I was having a conversation the other day about a talk Alan Blackwell gave a couple of years back, about the history of the “Cambridge phenomenon”. This reminded me how, many moons ago, I attended a conference he organised entitled Collaboration and Ownership in the Digital Economy. It was about the possible wider cultural significance of challenges, in the software world, to entrenched ideas of intellectual property.
At the time I wrote a report on it, for my then employers. If only I’d had the foresight to keep a copy for myself…
I’ve forgotten much about it, but before I forget even more, here’s a brief review, a decade too late.
First day:
- One of Martha Woodmansee or Marilyn Strathern (I forget which) was very good on the writing of Wordsworth’s “Daffodils”, or rather on how the involvement of William Wordsworth’s sister, Dorothy, was marginalised due to the Romantic conception of poetic genius.
- Geert Lovink apparently wanted to question the notion of freedom. He showed a noisy Flash video to explain his thinking. However, he hadn’t really done his homework. Someone pointed out that he failed to distinguish “free as in speech” and “free as in beer” just as Richard Stallman walked in. Good timing.

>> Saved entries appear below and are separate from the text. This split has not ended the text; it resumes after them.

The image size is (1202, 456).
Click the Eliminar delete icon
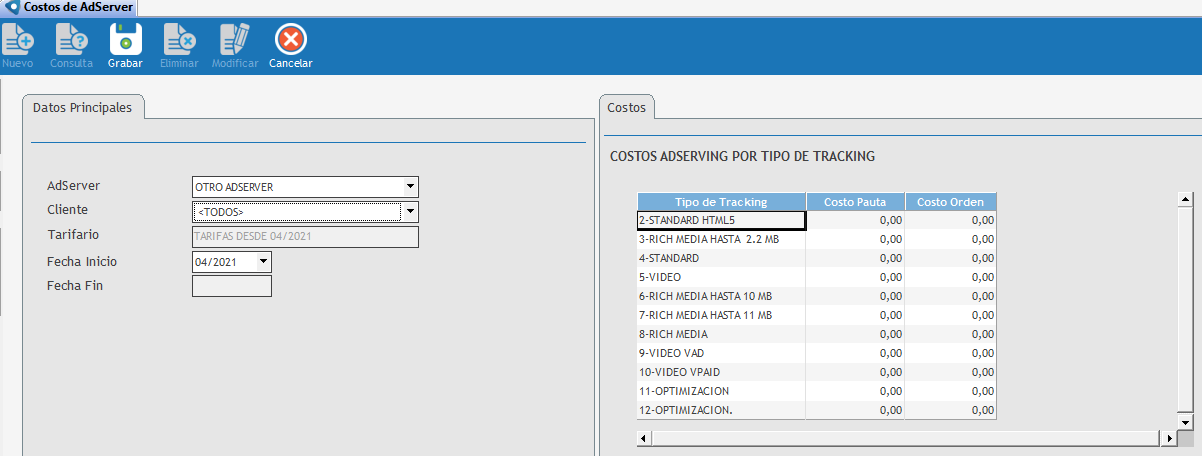coord(179,41)
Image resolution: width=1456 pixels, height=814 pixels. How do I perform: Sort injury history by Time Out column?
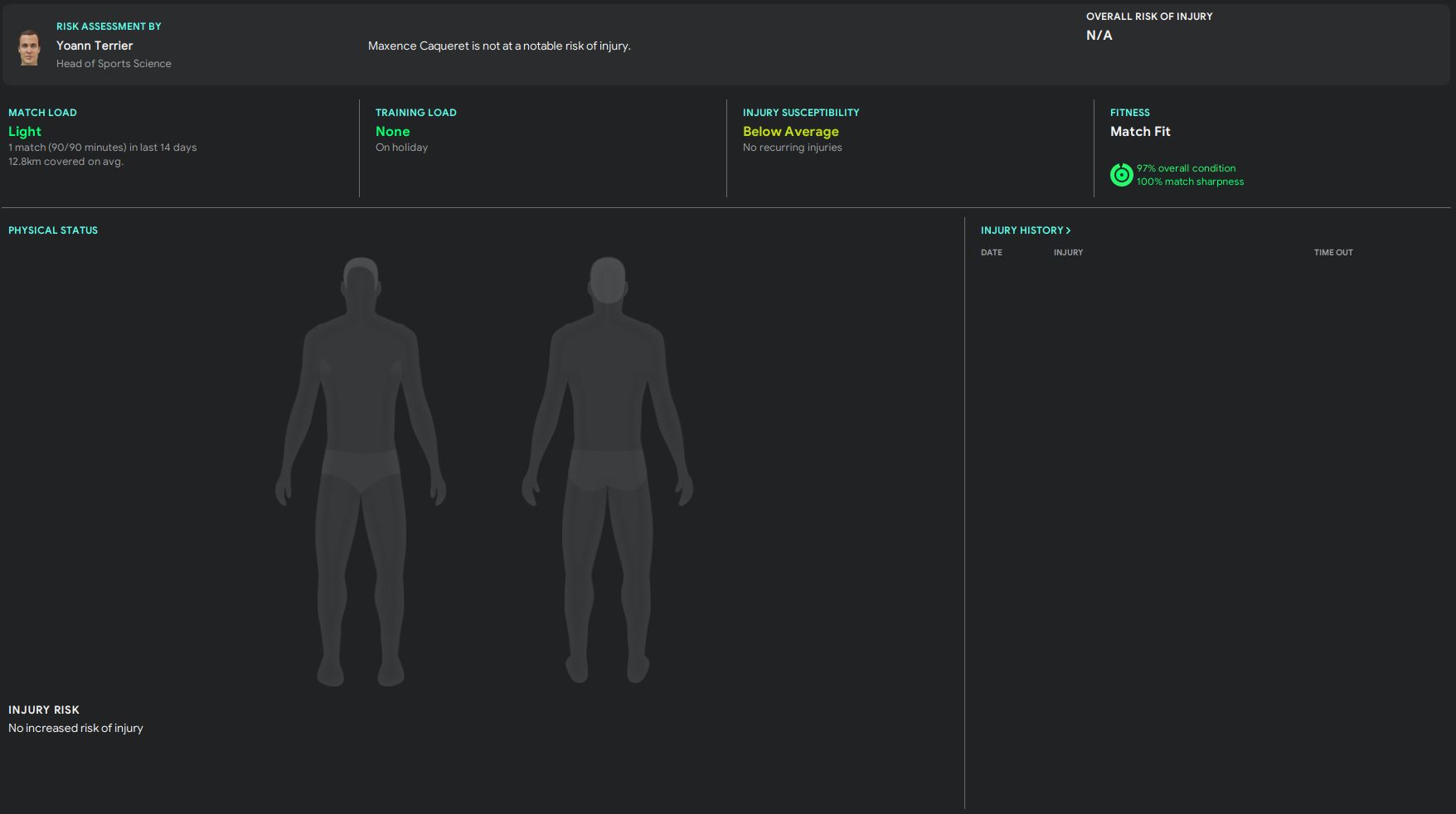coord(1332,253)
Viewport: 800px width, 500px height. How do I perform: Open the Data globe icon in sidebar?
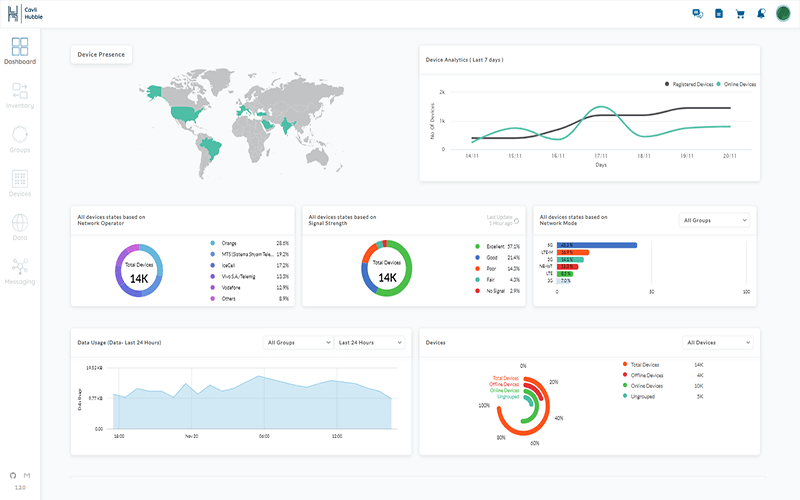click(20, 227)
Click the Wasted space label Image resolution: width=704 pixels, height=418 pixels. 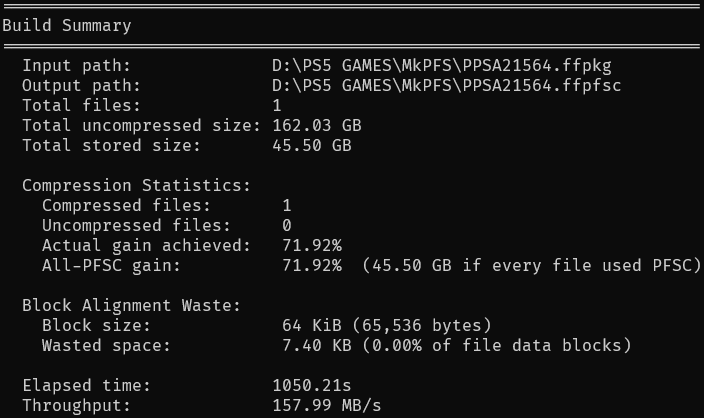(x=106, y=346)
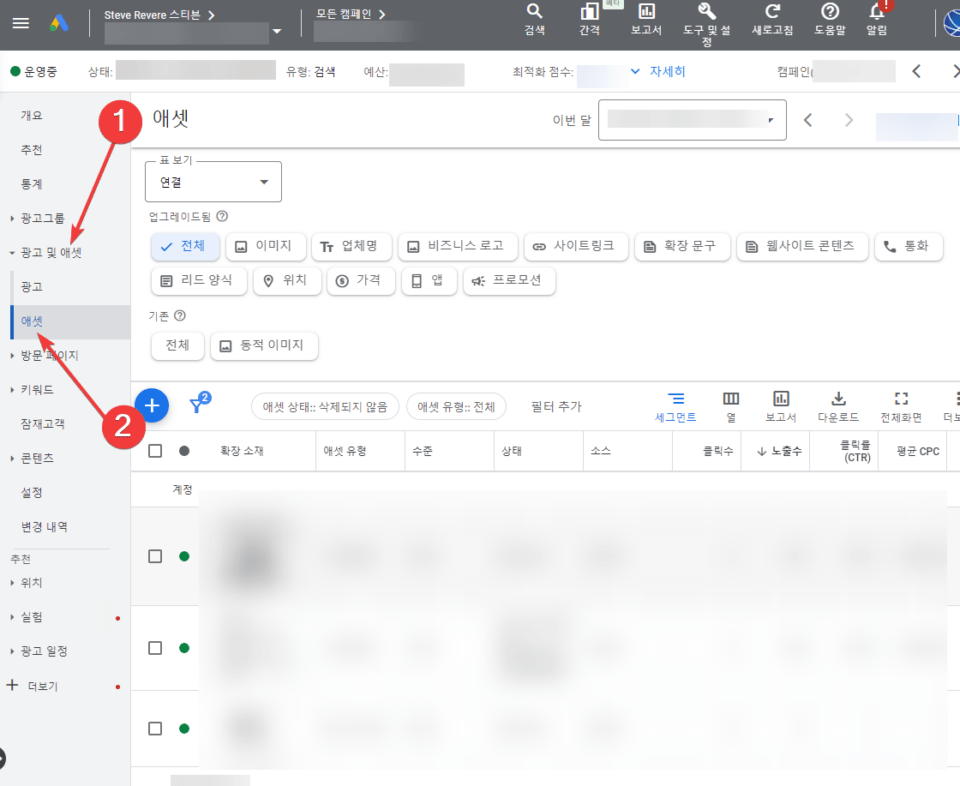Open 보고서 reports icon in top bar

(646, 12)
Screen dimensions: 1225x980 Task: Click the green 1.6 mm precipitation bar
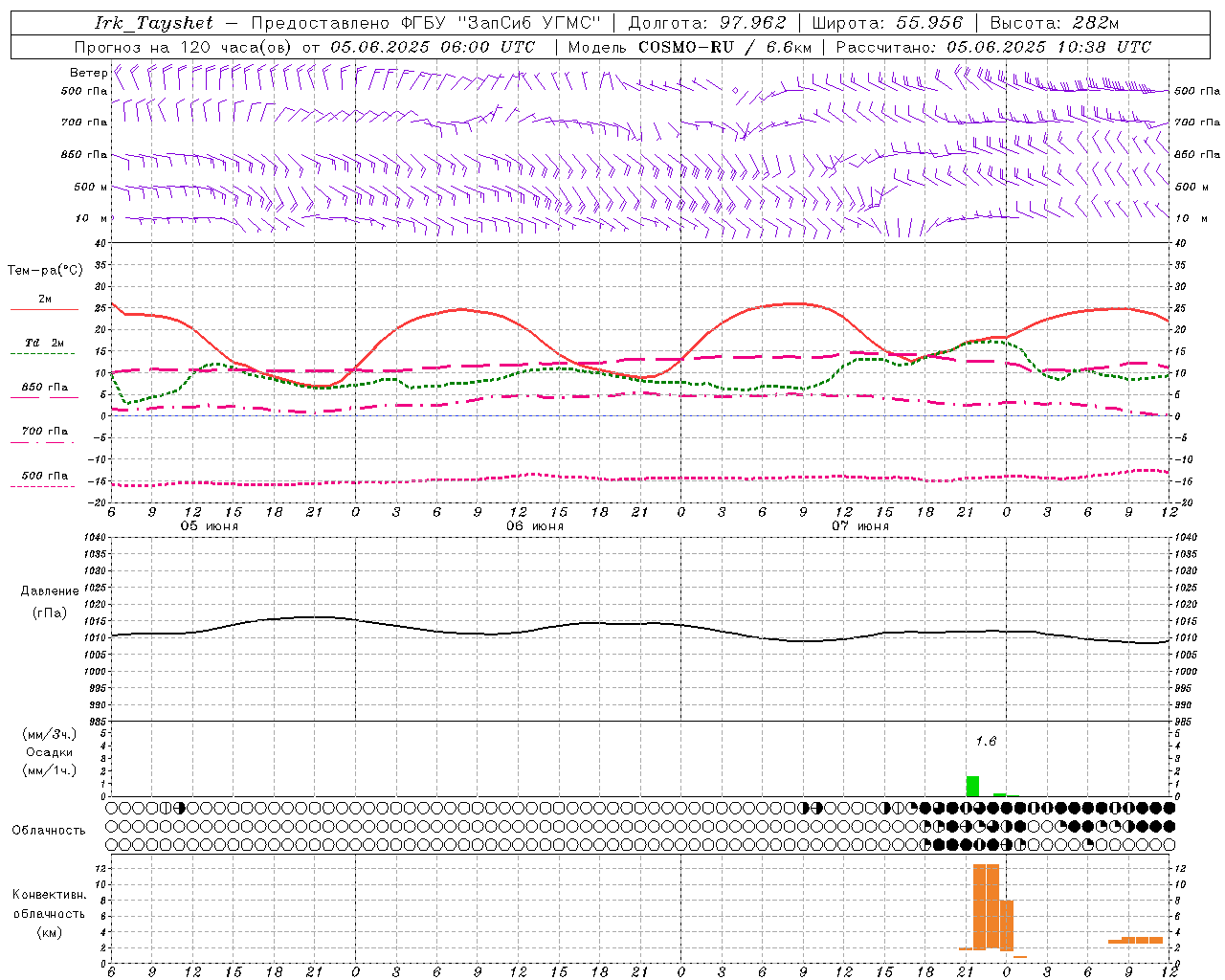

- Christopher Kelty made some gentle digs at Eric Raymond’s more famous essays, regarding his “participant-observer” studies of free software development and the conclusions about reputation that he drew from them. (Personally, I’d have picked up on Raymond’s misconception of how cathedrals were built, but that’s by the by.)
- Michael Century discussed the philosophical subtleties involve in 2 Live Crew’s use of Roy Orbison samples. His interest was on the aesthetic impact of copyright enforcement. He seemed like a nice bloke. (He later asked me directions to The Eagle. All of a sudden I had no idea how to get there. Oops.)
- Richard Stallman discussed copyright in terms of the philosophy of “natural rights”, which confused some people. I don’t know if he genuinely believed in natural rights, or if he just expressed things like that because that’s how the American constitution was framed.
- James Boyle was funny and erudite, and rather Niles Crane-like. His talk was based around the tensions between economic rationality, the legal system, and popular conceptions of fairness. (Examples: people are generally more sympathetic to novelists wanting to earn royalties than big pharmaceutical companies wanting to restrict the countries where their products are sold.)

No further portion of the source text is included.